Data for this task →
= = = = =
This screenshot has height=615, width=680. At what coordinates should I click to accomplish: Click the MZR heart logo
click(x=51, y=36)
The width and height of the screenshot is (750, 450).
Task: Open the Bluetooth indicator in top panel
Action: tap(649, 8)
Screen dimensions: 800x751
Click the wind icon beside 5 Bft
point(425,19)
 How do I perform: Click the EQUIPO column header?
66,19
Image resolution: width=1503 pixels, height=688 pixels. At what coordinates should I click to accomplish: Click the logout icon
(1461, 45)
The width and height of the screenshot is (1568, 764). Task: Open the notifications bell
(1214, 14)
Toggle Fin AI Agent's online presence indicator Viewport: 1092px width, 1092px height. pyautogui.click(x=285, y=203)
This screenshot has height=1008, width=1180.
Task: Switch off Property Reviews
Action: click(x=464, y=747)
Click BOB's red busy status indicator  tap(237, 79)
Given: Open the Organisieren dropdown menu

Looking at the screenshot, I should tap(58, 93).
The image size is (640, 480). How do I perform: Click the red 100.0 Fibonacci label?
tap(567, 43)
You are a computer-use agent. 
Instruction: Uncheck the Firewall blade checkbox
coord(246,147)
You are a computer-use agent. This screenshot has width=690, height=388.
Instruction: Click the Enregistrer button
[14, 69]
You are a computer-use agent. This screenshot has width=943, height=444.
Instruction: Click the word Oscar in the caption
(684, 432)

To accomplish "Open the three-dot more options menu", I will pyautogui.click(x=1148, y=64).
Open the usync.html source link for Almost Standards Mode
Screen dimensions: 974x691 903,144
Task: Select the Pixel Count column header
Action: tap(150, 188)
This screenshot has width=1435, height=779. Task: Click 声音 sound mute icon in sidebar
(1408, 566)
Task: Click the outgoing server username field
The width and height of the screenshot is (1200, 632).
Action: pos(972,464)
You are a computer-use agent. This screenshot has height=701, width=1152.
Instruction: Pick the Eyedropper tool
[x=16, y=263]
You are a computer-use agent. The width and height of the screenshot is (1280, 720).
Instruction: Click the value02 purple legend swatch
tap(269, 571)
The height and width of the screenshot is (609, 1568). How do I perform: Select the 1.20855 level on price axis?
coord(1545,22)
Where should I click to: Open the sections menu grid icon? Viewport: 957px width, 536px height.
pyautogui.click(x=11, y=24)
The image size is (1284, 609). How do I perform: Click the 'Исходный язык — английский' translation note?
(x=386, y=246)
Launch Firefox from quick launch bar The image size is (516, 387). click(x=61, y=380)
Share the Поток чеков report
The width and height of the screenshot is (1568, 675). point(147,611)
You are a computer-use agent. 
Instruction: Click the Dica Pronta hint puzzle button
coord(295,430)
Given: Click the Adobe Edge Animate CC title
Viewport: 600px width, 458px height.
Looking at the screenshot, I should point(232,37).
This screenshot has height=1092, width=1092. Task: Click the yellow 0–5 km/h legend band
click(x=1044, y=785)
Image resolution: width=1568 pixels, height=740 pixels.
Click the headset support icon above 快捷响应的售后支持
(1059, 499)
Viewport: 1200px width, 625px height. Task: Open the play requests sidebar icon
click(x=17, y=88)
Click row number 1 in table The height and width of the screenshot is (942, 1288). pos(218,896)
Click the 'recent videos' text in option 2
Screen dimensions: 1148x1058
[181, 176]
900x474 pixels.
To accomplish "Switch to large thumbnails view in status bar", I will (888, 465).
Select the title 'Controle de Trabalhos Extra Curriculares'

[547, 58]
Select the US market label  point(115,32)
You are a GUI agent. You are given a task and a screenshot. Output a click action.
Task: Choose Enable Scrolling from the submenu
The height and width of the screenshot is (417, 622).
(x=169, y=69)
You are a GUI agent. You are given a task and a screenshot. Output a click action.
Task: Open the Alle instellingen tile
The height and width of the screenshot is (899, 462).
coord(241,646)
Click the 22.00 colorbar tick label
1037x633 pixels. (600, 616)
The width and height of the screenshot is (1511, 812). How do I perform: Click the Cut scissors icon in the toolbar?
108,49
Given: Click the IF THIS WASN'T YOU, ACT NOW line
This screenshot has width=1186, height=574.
= = = = =
The problem → For the listing above, print only the lines starting at the line containing "You are a computer-use agent. The" and ending at the line containing "Launch Firefox from", exactly, both included.

Response to the exercise →
You are a computer-use agent. The width and height of the screenshot is (1280, 720).
Instruction: Click the value02 purple legend swatch
tap(269, 571)
The height and width of the screenshot is (609, 1568). How do I perform: Select the 1.20855 level on price axis?
coord(1545,22)
Where should I click to: Open the sections menu grid icon? Viewport: 957px width, 536px height.
pyautogui.click(x=11, y=24)
The image size is (1284, 609). How do I perform: Click the 'Исходный язык — английский' translation note?
(x=386, y=246)
Launch Firefox from quick launch bar The image size is (516, 387). click(x=61, y=380)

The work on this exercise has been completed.